Air India bindet Booking.com in Website und App ein. Maharaja-Club-Mitglieder buchen damit Hotels, Homes und Villen direkt über die Airline und sammeln 5 Punkte je 100 INR Umsatz.
Der Schritt ist mehr als ein Link zur Hotel-Suche. Air India baut damit sein eigenes Reise-Ökosystem aus und greift stärker in ein Geschäftsfeld, das viele Airlines längst bespielen.
Worum es bei dem Deal geht
Air India hat sich mit Booking.com zusammengeschlossen. Über eine Co-Brand-Plattform im Air-India-Portal und in der App können Mitglieder des Maharaja Club Unterkünfte buchen. Laut Angaben im Originalbericht stehen 31 Millionen Unterkünfte bereit, darunter 8,6 Millionen Homes, Villas und besondere Unterkünfte.
Für Air India ist das ein klarer Umsatzhebel. Die Airline verkauft nicht mehr nur Sitze, sondern greift auch auf Hotelumsätze zu. Genau dort liegt viel Geld, besonders bei Kunden, die ohnehin häufig reisen und Punkte sammeln wollen.
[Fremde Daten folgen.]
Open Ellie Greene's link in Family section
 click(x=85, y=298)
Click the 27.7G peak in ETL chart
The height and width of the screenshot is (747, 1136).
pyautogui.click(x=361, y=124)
Partner: Air India und Booking.com
Punkte: 5 Maharaja Points pro 100 INR Buchungswert
Launch-Rabatt: bis zu 15 % auf teilnehmende Hotels vom 22. Juni bis 21. Juli
Inventar: 31 Millionen Unterkünfte laut Skift-Bericht
Warum Airlines plötzlich Hotels verkaufen
Das Modell ist nicht neu. Viele Airlines bauen seit Jahren an ihrem eigenen Reisevertrieb. In Indien konkurriert Air India dabei mit Plattformen wie MakeMyTrip. Im Gulf- und Asienraum haben Carrier ähnliche Angebote längst fest im Verkaufskanal verankert.
Der Punkt ist simpel: Wer eine Bordkarte verkauft, kann auch ein Hotelzimmer mitverkaufen. Das funktioniert besonders gut, wenn die Airline ein Treueprogramm hat, das Kunden aktiv Punkte sammeln und einlösen lässt. Genau darauf setzt Air India mit dem Maharaja Club.
Was Air India dabei anders macht
Die Airline verbindet Unterkunftsverkauf direkt mit dem Loyalitätsprogramm. Das ist kein reines Weiterleiten zu einer Buchungsseite. Die Buchung läuft im Air-India-Umfeld, die Punkte landen im eigenen System, und Air India hält den Kundenkontakt länger in der Hand.
- Mehr Daten über Reiseverhalten
- Mehr Umsatz pro Kunde
- Mehr Gründe, in der App zu bleiben
- Mehr Cross-Selling zwischen Flug und Aufenthalt
Was das für Booking.com bedeutet
Für Booking.com öffnet sich damit ein direkter Kanal zu einer großen, loyalen Kundenbasis in Indien. Die Plattform muss nicht erst über klassische Hotel-Suche überzeugen, sondern sitzt schon dort, wo Flugkunden ihre Reise planen.
Gerade in einem Markt mit hartem Wettbewerb ist das klug. Air India bringt Reichweite, Booking.com bringt Inventar. Das ist keine Revolution. Aber es ist ein ziemlich sauberer Vertriebskanal.
Warum der Zeitpunkt zählt
Air India hat in den vergangenen zwei Jahren schon andere Commerce-Bausteine an sein Programm gehängt: Cruises, Mietwagen, Geschenkkarten. Der Hotel-Deal passt also ins Muster. Die Airline testet, wie weit sie den Kunden über den Flug hinaus begleiten kann.
Für den indischen Markt ist das relevant, weil Reisebuchung dort ohnehin stark digital läuft. Wer die Reise komplett aus einer Hand anbieten kann, spart Klicks. Und Klicks sind im Online-Reisemarkt bares Geld.
Was du daraus mitnehmen kannst
Air India zeigt, wohin sich Airline-Loyalty bewegt: weg vom reinen Sammeln von Flugmeilen, hin zu einem kleinen Reise-Marktplatz. Das ist vor allem dann stark, wenn die Fluggesellschaft schon eine hohe App-Nutzung hat und das Punkteprogramm verständlich bleibt.
Für andere Anbieter ist die Lehre klar: Wer nur Flüge verkauft, verschenkt Umsatz. Wer Hotels, Mietwagen und Erlebnisse einbindet, hält den Kunden länger im eigenen System. Der eigentliche Wettbewerb läuft dann nicht mehr nur am Gate, sondern auf dem Handybildschirm.